RWFIM: Recent weighted-frequent itemsets mining
Introduction
Knowledge Discovery in Databases (KDD) is a process used to discover meaningful and useful information from a collection of data (Agrawal et al., 1993, Agrawal and Srikant, 1995, Han et al., 2004, Srikant and Agrawal, 1996, Yun and Leggett, 2006). Depending on different requirements in various domains and applications, the discovered knowledge can be generally classified as association rules (Agrawal et al., 1993, Chen et al., 1996), sequential patterns (Agrawal and Srikant, 1995, Srikant and Agrawal, 1996, Yun and Leggett, 2006), interesting patterns (Geng and Hamilton, 2006, Hong et al., 2009), and among others (Lan et al., 2013, Vo et al., 2013, Yun and Leggett, 2005). Among them, association-rule mining is the most commonly used knowledge of KDD, which can be used to represent the relationships among items or itemsets in the transactional databases. Agrawal et al. first developed the two-phase Apriori algorithm (Agrawal and Srikant, 1994) to level-wisely generate and test candidates for mining association rules. In the first phase, the frequent itemsets are level-wisely discovered based on minimum support threshold. In the second phase, the retrieved frequent itemsets are used to infer association rules based on minimum confidence threshold. Frequent itemsets mining (FIM) of the association-rule mining has been extensively studied as an important task for a wide range of real-world applications (Han et al., 2004). Many algorithms have been developed to efficiently mine the desired frequent itemsets or association rules in the binary databases (Agrawal et al., 1993, Agrawal and Srikant, 1994, Chen et al., 1996, Geng and Hamilton, 2006, Han et al., 2004).

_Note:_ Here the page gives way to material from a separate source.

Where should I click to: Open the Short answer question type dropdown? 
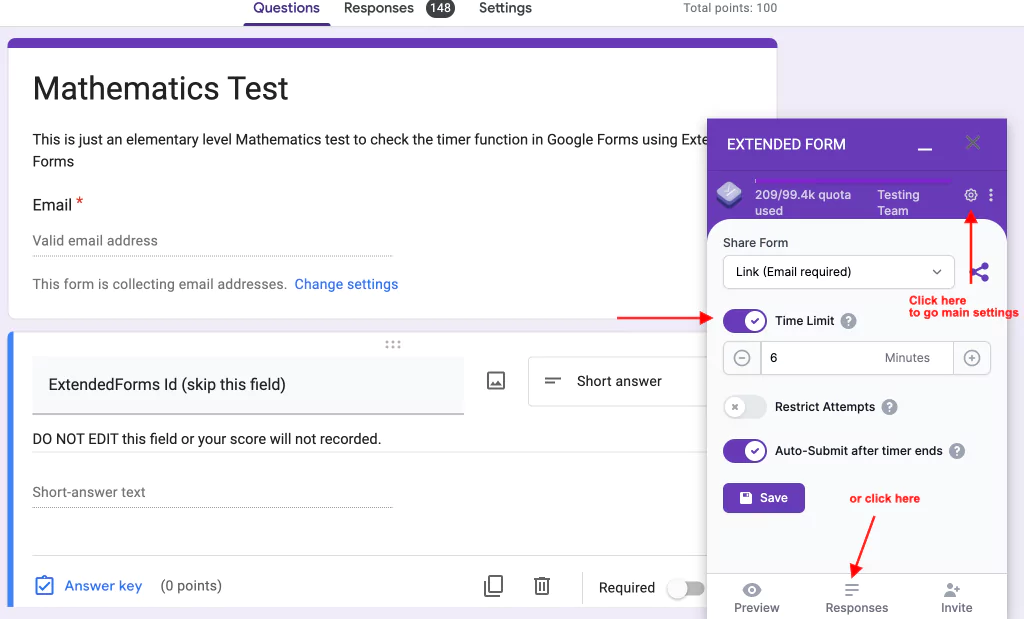pyautogui.click(x=620, y=381)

For the FIM (Agrawal et al., 1993, Chen et al., 1996, Han et al., 2004), it only concerns the frequencies of items or itemsets in the transactional databases. The other implicit factors such as weight, interest, risk or profit are not considered in the FIM. Besides, each item is assigned with the same significance in traditional FIM; the actual significant items or itemsets cannot be easily recognized. For example, both the itemsets (AC) and (CE) are considered as the frequent itemsets with the same frequent value in the traditional databases. The itemset (AC) is more important than the itemset (CE) while the important factor of (AC) is assigned with 0.9 and the important factor of (CE) is assigned with 0.6. Weighted-based frequent itemsets mining (WFIM) was thus proposed to concern both the weight (importance) and the frequent factors to mine the weighted frequent itemsets (Cai et al., 1998, Lan et al., 2013, Tao et al., 2003, Vo et al., 2013, Yun and Leggett, 2005). Accordingly, the weight (i.e. its importance, interest or risk) of each item can be pre-defined based on users’ priori knowledge. An itemset is concerned as a weighted frequent itemset (WFI) if its weighted support is no less than the minimum weighted-support threshold. Cai et al. (1998) first defined a weighted-support model and further designed the k-support bound to maintain the anti-monotone property for mining association rules with weight consideration. Yun and Leggett developed the pattern-growth algorithm and maintained the downward closure property of WFIM (Yun and Leggett, 2005). Vo et al. (2013) also designed a Weighted Itemset Tidset tree (WIT)-tree and a Diffset strategy to efficiently mine the WFIs. Several studies are also developed in progress to mine the weighted frequent itemsets or weighted sequential patterns (Lan et al., 2014, Sun and Bai, 2008, Yun and Leggett, 2006).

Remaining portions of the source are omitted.